Text for analysis below:

The Puzzle of How Neurons Are ConnectedSo, now we turn to understand the synapse and how signals are sent chemically between one neuron and another.
At the beginning of the 20th century, Santiago Ramón y Cajal proposed that there was some type of junction between two neurons. Neurons were distinct cells. However, what was the nature of that junction?
- Did one neuron actually touch the other neuron? This would have allowed its signal to be transmitted directly from one to the other, perhaps in the same way that two copper wires touching each other allow the flow of electricity to pass without any pause from one wire to the other.
- Or, were the neurons discontinuous, that is, spaced apart and not touching? If this were true, then the signal somehow needed to get across the gap between one neuron and the next. If that were true, how would it happen?
Charles Scott Sherrington was an English neurologist, neuroscientist, professor at Oxford University, and winner (along with Edgar D. Adrian) of the Nobel Prize for Physiology and Medicine in 1932 for the work reported here.

End of Text for analysis.
Information given below:

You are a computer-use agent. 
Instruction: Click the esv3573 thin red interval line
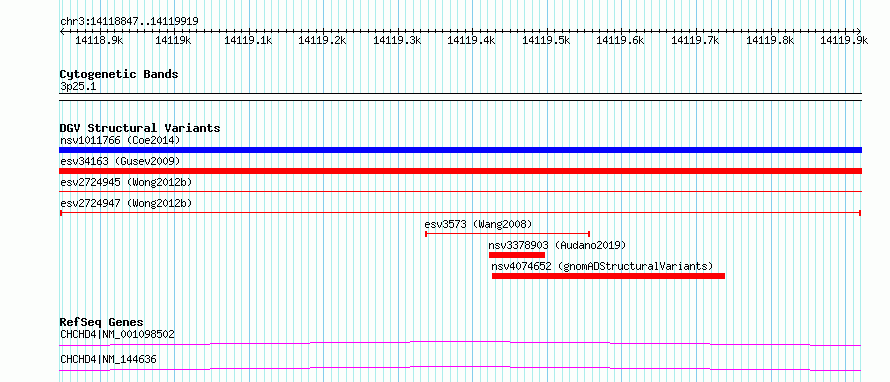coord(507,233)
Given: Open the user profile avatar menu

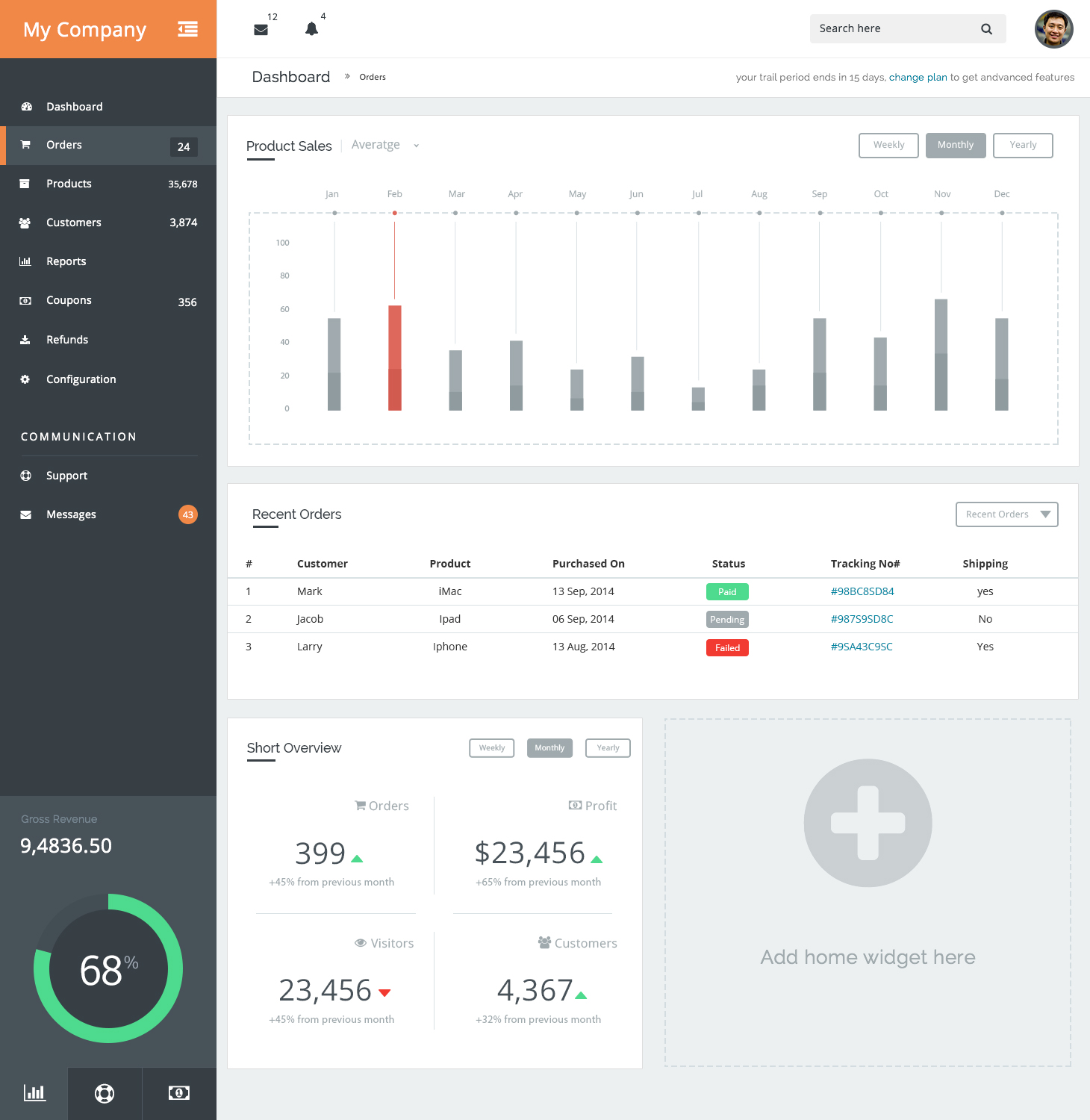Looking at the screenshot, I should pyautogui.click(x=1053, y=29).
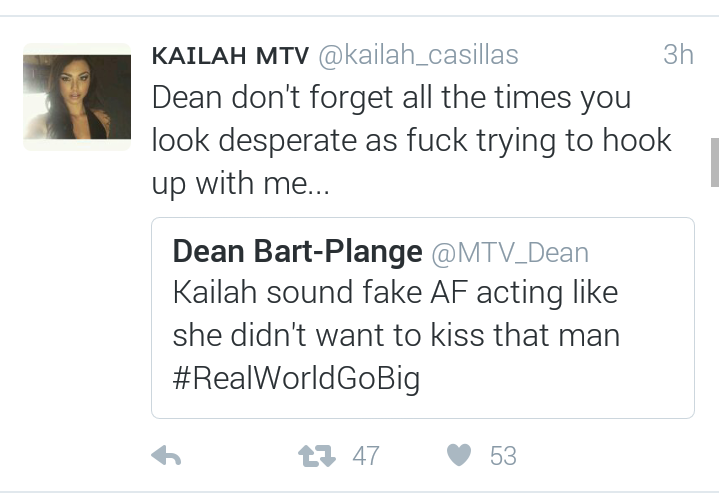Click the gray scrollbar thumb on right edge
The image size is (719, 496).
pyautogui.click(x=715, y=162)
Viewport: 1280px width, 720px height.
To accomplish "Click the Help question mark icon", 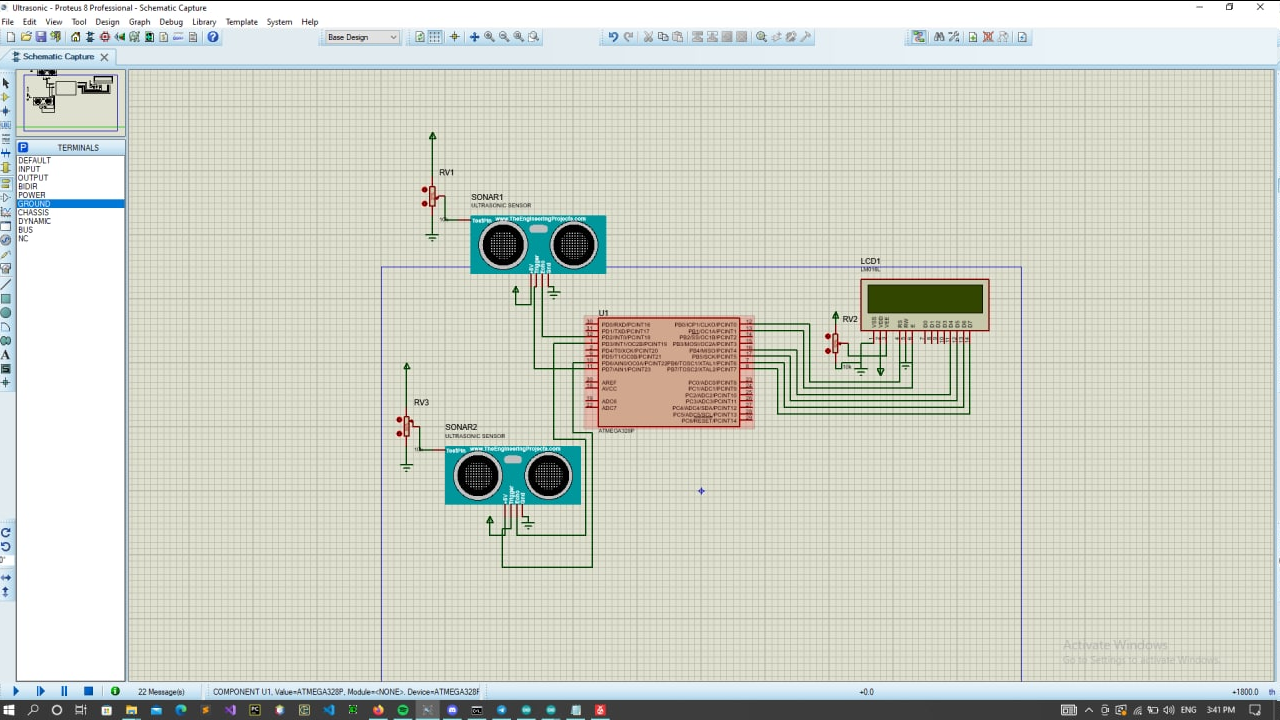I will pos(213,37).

End of Information given.

Tasks to complete =>
(a) Write out the part of the text on how neurons are connected, beginning at the words "At the beginning" and stopping after the words "would it happen?".
(b) Continue the text on how neurons are connected from the point where it stops.
The rows come from a different source than the text.

Answers for the tasks =>
(a)
At the beginning of the 20th century, Santiago Ramón y Cajal proposed that there was some type of junction between two neurons. Neurons were distinct cells. However, what was the nature of that junction?
- Did one neuron actually touch the other neuron? This would have allowed its signal to be transmitted directly from one to the other, perhaps in the same way that two copper wires touching each other allow the flow of electricity to pass without any pause from one wire to the other.
- Or, were the neurons discontinuous, that is, spaced apart and not touching? If this were true, then the signal somehow needed to get across the gap between one neuron and the next. If that were true, how would it happen?

(b)
Sir Charles Scott Sherrington (1857-1952) & the Discovery of the Synapse
Reflexes: automatic muscle responses to stimuli
Sensory neuron --> interneuron ("intrinsic") neuron --> motor neuron at level of the spinal cord = reflex arc
In experiments with dogs, Sherrington noted
From these observations, Sherrington concluded some of the most important qualities about synapses and transmission of messages within the nervous system.
- reflexes are slower than simple conduction along an axon would suggest.
- weak stimuli presented at different times or in different locations elicit a stronger response than a single strong stimulus does.
- excitation of one muscle set leads to relaxation in its opposing muscle set.
Speed of Reflex & Delayed Transmission at the Synapse
- Sherrington stimulated dog's foot and the dog flexed its leg after a short delay. He found that the speed was about 15 meters/second. However, earlier research found speeds of 40 meters/second on individual sensory or motor axons. So, something must be delaying the speed.
- Sherrington reasoned that the delay in neural transmission in a reflex occurred because it took time for the signal to cross the from one neuron to the next. It takes about 0.5 mSec (1/2000 of a second) for a signal to cross.
- Sherrington supported the argument of Ramon y Cajal that there was a small gap between neurons and called that gap the synapse (Greek "synapsis" = a juncture; from "syn-" [together] + "haptein" [to fasten])
- For his work, particularly regarding the function of the reflexes (which is further discussed below), he was awarded the Nobel Prize for Medicine & Physiology in 1932.
Summation: The effects of different kinds of stimulation on a neuron's tendency to fire
Two types: temporal and spatial
Temporal summation: repeated stimuli within a relatively short period of time can have a cumulative effect (see diagram below on left)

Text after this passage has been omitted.